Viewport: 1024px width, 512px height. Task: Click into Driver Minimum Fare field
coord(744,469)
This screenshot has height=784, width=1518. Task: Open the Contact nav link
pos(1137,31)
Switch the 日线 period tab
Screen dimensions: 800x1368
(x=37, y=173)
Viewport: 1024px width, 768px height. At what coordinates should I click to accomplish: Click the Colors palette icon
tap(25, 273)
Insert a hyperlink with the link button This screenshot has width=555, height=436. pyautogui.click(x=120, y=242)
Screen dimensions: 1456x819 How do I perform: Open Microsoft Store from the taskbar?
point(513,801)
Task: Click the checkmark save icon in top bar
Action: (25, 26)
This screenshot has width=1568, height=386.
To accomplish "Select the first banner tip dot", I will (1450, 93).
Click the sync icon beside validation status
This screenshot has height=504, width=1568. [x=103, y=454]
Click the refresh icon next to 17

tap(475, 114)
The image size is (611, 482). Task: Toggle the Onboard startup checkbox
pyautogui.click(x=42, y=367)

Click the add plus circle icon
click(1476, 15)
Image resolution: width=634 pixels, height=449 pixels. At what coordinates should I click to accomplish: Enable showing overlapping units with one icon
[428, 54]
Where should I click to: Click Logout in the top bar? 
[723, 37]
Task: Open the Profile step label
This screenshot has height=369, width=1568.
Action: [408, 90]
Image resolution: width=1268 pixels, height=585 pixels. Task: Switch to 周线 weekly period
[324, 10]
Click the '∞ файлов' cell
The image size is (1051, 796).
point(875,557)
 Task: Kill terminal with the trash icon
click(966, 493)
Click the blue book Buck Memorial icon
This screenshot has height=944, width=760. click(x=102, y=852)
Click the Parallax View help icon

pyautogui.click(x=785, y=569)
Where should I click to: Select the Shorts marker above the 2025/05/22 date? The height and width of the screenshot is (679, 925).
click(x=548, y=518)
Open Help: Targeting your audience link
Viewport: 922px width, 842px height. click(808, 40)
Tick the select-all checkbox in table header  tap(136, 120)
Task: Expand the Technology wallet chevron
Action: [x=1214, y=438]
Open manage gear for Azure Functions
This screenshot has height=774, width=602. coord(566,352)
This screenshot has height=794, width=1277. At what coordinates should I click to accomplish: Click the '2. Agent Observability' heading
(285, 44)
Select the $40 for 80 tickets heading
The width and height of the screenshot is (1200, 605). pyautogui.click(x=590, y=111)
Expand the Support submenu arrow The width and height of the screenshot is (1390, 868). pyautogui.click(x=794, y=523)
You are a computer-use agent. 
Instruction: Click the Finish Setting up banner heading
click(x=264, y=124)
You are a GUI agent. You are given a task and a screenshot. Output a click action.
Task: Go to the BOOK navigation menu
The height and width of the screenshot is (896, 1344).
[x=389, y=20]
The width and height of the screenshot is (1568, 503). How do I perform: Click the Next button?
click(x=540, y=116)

Exercise description:
Transcribe exactly, and only, the lines that extend from the one containing "You are a computer-use agent." to the end of the records above, inclusive of both.

Result for this exercise:
You are a computer-use agent. 
Instruction: Click the Finish Setting up banner heading
click(x=264, y=124)
You are a GUI agent. You are given a task and a screenshot. Output a click action.
Task: Go to the BOOK navigation menu
The height and width of the screenshot is (896, 1344).
[x=389, y=20]
The width and height of the screenshot is (1568, 503). How do I perform: Click the Next button?
click(x=540, y=116)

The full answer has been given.